Foreign debt entry boosts reserves stock anew in April

Buffer funds are sufficient to fund 12.3 months’ worth of imports of goods and services, while also being equivalent to 7.5 times the country’s short-term external debt due within 3 months or less.
STAR/File

MANILA, Philippines — Proceeds from offshore bonds sold by the government stopped a three-month decline in the Philippines’ foreign reserves in April.

Gross international reserves (GIR) rebounded to $107.25 billion as of the end of last month, up 2.65% from the previous month, the Bangko Sentral ng Pilipinas (BSP) reported on Friday. 

Buffer funds are sufficient to fund 12.3 months’ worth of imports of goods and services, while also being equivalent to 7.5 times the country’s short-term external debt due within 3 months or less.

While still below their historic high of over $110 billion, reserves have been hovering at record-levels since last year when subdued imports in tandem with continued inflow of remittances and outsourcing earnings fueled dollar accumulation.
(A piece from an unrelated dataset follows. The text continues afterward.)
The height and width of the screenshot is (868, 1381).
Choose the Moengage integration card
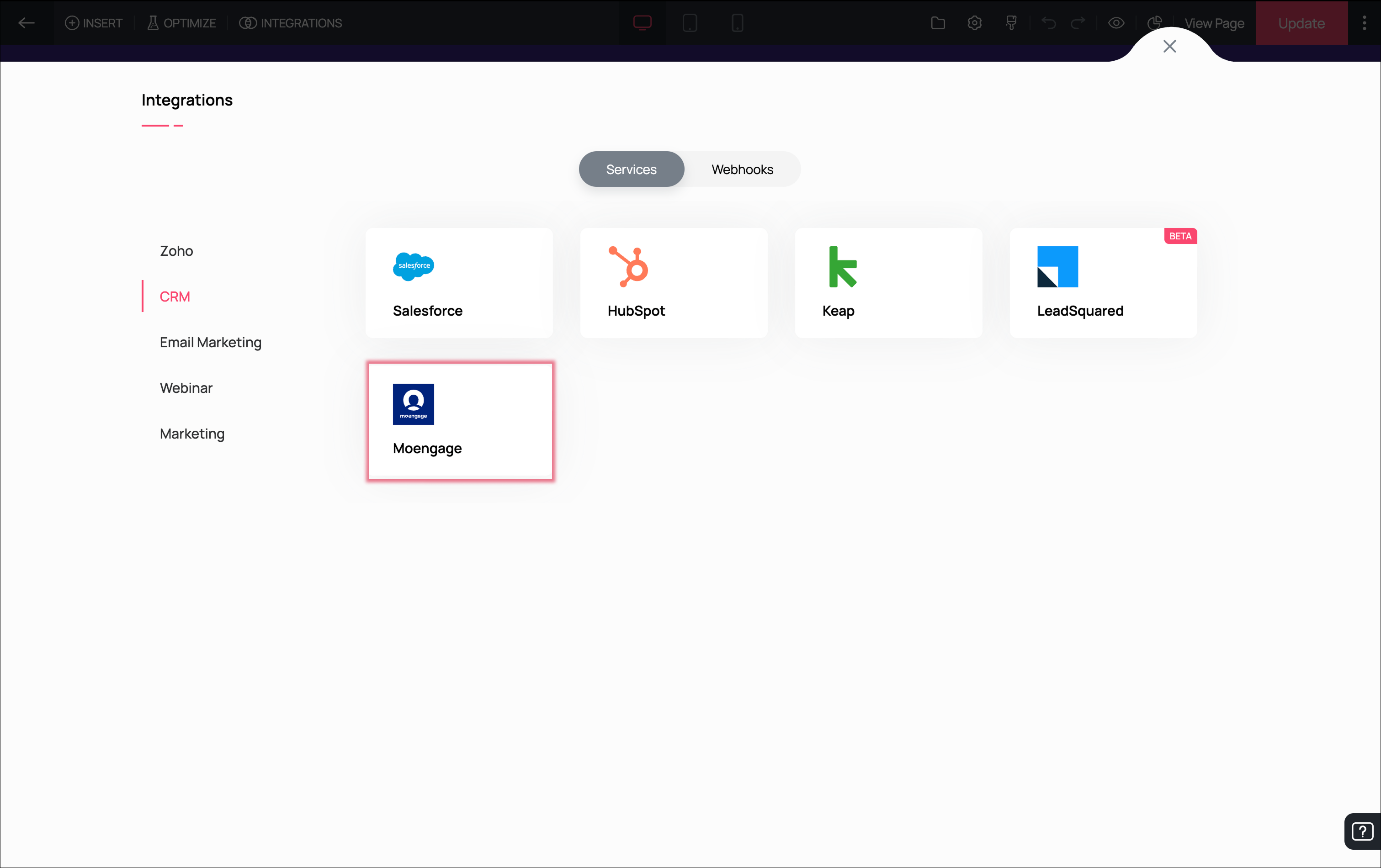point(461,421)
With fewer need to settle dollar shipments, the central bank oversaw parked funds ballooned from just $87.86 billion in end-2019.

On one hand, Governor Benjamin Diokno cited the hefty buffers as one of the economy’s convincing defenses against the pandemic’s wrath. On the other however, its persistent rise has also been used to magnify tepid demand at home that leaves importers with no incentive to ship in more goods and services.

Theoretically, it also helps explain a strong peso. With more foreign funds entering the economy and exchanged for pesos, demand for local currency is stoked, pushing up its value. The peso has been closing at P47-level for the past week, reaching a 4-year high at one point. It opened at 47.83 to a dollar on Friday.

In the process, a firmed-up peso helps temper inflation that peaked at a 2-year high of 4.7% in March before steadying at 4.5% in succeeding 2 months. Typically, the BSP would intervene by buying more dollars to keep the peso within its 48-53 forecast band, but analysts said that appeared to be not the case this time. Yet at the same time, it may not be intentional.

“The stronger PHP may not necessarily be a strategy of the BSP to quell the current above-target inflation rate but it certainly has helped capped the impact of imported inflation,” Nicholas Antonio Mapa, senior economist at ING Bank in Manila, said in an email exchange. 

“In the coming months, we could see PHP outperforming regional currencies largely due to subdued demand for imports given the outlook for growth with the BSP maintaining its presence in the spot market, with GIR possibly rising further,” he added.

Michael Ricafort, chief economist at Rizal Commercial Banking Corp., agreed with Mapa, saying that the peso’s strong performance may only be helping “lower import prices and inflation.”

Economic managers are set to meet next Tuesday to reassess economic targets, following a disappointing 4.2% contraction in the first quarter that many observers expected to have been slower. On BSP’s part, monetary officials already jacked up its GIR yearend forecast to $114 billion, a new high if realized, from just $106 billion seen last December.

Apart from most tradeable foreign currencies like the US dollar, euro and yen, GIR is composed gold, investments, and fund placements at the International Monetary Fund, which can be used for emergencies.